Geminin sökülmesine karar verildiğinde sessizlik çöktü. Sero, kaşlarını çatarak mırıldandı: “Ya yine denize dönmemiz gerekirse?” Bir kadın, titrek bir sesle ekledi: “Bu gemi, bizim evimizdi.” Kael, elini bir tahtaya vurdu, gürledi: “Bu topraklar, yeni kaderimiz. Geminin tahtaları, bize ev olacak!”

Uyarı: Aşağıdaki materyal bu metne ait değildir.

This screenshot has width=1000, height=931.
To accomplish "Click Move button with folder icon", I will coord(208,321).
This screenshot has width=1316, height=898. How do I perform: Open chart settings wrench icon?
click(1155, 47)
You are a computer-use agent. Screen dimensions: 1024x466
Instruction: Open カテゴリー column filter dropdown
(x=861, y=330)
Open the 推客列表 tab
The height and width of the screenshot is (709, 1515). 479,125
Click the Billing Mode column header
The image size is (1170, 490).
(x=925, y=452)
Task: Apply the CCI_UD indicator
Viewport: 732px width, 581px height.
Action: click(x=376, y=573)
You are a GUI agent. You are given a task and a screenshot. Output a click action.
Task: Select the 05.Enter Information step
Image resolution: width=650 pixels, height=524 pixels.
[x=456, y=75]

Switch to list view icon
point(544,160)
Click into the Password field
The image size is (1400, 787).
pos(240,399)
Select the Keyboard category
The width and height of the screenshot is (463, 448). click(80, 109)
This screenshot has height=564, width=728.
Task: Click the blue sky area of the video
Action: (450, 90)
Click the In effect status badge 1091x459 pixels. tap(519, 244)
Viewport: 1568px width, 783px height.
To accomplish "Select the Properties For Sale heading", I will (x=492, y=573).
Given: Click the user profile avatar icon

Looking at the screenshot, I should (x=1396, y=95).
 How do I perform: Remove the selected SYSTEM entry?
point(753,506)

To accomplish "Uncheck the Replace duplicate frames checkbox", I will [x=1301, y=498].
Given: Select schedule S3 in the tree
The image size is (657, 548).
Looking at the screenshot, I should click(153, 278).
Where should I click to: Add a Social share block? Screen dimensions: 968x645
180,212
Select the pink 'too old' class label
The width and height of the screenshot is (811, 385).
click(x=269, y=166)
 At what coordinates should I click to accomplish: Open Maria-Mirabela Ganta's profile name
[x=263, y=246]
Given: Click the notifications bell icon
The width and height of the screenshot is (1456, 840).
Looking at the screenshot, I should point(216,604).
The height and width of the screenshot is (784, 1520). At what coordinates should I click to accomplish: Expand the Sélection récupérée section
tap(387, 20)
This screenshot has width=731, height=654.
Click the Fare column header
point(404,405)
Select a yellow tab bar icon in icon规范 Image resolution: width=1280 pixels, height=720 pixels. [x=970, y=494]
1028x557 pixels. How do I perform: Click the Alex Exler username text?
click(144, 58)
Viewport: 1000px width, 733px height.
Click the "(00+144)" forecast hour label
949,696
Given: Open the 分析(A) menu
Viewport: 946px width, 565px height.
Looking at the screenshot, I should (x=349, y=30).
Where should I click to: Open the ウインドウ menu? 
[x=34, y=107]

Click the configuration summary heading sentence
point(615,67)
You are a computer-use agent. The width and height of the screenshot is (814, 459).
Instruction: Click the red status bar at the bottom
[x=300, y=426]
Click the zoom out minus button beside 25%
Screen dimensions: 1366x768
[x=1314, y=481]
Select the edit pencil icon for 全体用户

İlk çivi çıkarıldığında bir çocuk ağlamaya başladı, sanki gemi de üzülmüştü. Ama çekiç sesleri, tahtaların gıcırtısı ve köylülerin uğraşı arasında bir heyecan doğdu. Geminin gövdesinden sökülen geniş tahtalarla ilk barınak inşa edildi. Kael ve Lila, yeni doğan bebekleriyle o barınağa yerleşti. Lila, bebeği kucağında sallarken gülümsedi: “Denizin oğlu, bu bizim yuvamız,” dedi, sesi yumuşak. Kael, Taro’nun tılsımına dokundu, mırıldandı: “Anne bizi görüyorsun.”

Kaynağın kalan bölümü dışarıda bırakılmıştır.